══ Fragmento elegido ══
Y eso que yo pude ser doctor…hice mis cursillos de doctorado y, pasados algunos años, incluso acabarían ofreciéndomelo en bandeja de plata: encuaderna quinientos folios de lo que sea (me dijeron) y te preparamos el tribunal ad hoc, y eso no en una Universidad privada de esas nuevas que tienen por principal objetivo (cual modernos y desaprensivos buleros) hacer negocio con títulos para colgar, de “chanchipiruli”, que son mercancía de toma y daca, sino en una universidad pública de provincias donde primaban, eso sí, como en casi todas, y esa es la verdad, la mediocridad intelectual, la ampulosidad verbal junto a la nadería investigadora, el culto y la adulación servil al catedrático jefe de departamento, y el ombliguismo, la incuria y la holgazanería rampante de la mayoría del personal. El problema no es de ahora. Hunde sus raíces en vicios alimentados durante siglos, casi desde la alta Edad Media, en el narcisismo y la endogamia de una noble institución ya más que pervertida y repodrida. Así que al cabo, no soy, no he sido doctor porque no quise, porque me negué a encuadernar quinientos folios, aunque fuera en blanco, o (lo que para el caso es lo mismo), llenos de inanidades, vaciedades y refritos que me permitieran obtener el título de doctor para, de cualquier modo, no ser capaz de curar a nadie, y perdonen la chorrada, que ya sé que estos doctores ni siquiera lo son en medicina, por suerte…

 

En descargo de los antiguos compañeros de Universidad que me hicieron tan generosa propuesta, he de decir que me la hicieron desde el ajustado conocimiento de mi persona, también en la faceta de estudiante con vergüenza que en modo alguno iba a prestarse a semejante paripé y que, en todo caso, de hacerlo, habría cumplimentado la tarea con el rigor intelectual y la honestidad que la empresa requería y que ellos me suponían. Pero, como yo no tenía tiempo para hacer las cosas como Dios manda, decliné el ofrecimiento, y así acabé jubilándome sin ser doctor. ¡Válgame Dios, qué pena más grande y qué lástima!¿Cómo se puede ser feliz sin alcanzar la cima del mundo?
═══
Qué hacer: Copia entero el fragmento de arriba sobre el doctorado rechazado, sin cambiar nada.
══ Datos registrados ══
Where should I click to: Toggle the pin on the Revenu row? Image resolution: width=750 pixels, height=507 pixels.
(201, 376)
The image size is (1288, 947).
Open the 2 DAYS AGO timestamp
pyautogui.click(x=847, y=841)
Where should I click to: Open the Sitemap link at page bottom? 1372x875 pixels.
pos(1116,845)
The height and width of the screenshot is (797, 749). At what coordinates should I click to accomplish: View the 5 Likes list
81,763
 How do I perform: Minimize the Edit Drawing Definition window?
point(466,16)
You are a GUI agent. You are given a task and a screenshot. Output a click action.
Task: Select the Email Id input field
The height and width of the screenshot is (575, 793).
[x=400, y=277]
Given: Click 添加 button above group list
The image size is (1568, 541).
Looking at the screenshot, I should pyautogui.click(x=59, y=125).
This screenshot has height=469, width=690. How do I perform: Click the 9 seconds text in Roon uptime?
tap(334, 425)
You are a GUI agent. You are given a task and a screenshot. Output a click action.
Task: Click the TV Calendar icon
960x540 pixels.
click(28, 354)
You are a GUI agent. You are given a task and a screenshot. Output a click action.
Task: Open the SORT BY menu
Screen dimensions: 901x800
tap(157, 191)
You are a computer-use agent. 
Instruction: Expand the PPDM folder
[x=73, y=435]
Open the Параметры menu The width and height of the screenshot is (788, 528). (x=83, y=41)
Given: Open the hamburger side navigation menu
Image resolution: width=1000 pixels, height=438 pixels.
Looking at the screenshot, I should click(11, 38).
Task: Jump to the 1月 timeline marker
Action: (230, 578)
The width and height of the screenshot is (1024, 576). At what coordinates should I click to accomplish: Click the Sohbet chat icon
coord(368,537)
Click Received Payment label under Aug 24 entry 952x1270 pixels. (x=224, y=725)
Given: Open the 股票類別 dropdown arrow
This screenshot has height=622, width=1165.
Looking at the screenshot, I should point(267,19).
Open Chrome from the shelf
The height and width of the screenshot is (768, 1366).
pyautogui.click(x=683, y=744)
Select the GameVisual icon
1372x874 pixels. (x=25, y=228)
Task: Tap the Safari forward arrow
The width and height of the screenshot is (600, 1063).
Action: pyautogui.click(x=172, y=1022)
═══
Respuesta:
Y eso que yo pude ser doctor…hice mis cursillos de doctorado y, pasados algunos años, incluso acabarían ofreciéndomelo en bandeja de plata: encuaderna quinientos folios de lo que sea (me dijeron) y te preparamos el tribunal ad hoc, y eso no en una Universidad privada de esas nuevas que tienen por principal objetivo (cual modernos y desaprensivos buleros) hacer negocio con títulos para colgar, de “chanchipiruli”, que son mercancía de toma y daca, sino en una universidad pública de provincias donde primaban, eso sí, como en casi todas, y esa es la verdad, la mediocridad intelectual, la ampulosidad verbal junto a la nadería investigadora, el culto y la adulación servil al catedrático jefe de departamento, y el ombliguismo, la incuria y la holgazanería rampante de la mayoría del personal. El problema no es de ahora. Hunde sus raíces en vicios alimentados durante siglos, casi desde la alta Edad Media, en el narcisismo y la endogamia de una noble institución ya más que pervertida y repodrida. Así que al cabo, no soy, no he sido doctor porque no quise, porque me negué a encuadernar quinientos folios, aunque fuera en blanco, o (lo que para el caso es lo mismo), llenos de inanidades, vaciedades y refritos que me permitieran obtener el título de doctor para, de cualquier modo, no ser capaz de curar a nadie, y perdonen la chorrada, que ya sé que estos doctores ni siquiera lo son en medicina, por suerte…

 

En descargo de los antiguos compañeros de Universidad que me hicieron tan generosa propuesta, he de decir que me la hicieron desde el ajustado conocimiento de mi persona, también en la faceta de estudiante con vergüenza que en modo alguno iba a prestarse a semejante paripé y que, en todo caso, de hacerlo, habría cumplimentado la tarea con el rigor intelectual y la honestidad que la empresa requería y que ellos me suponían. Pero, como yo no tenía tiempo para hacer las cosas como Dios manda, decliné el ofrecimiento, y así acabé jubilándome sin ser doctor. ¡Válgame Dios, qué pena más grande y qué lástima!¿Cómo se puede ser feliz sin alcanzar la cima del mundo?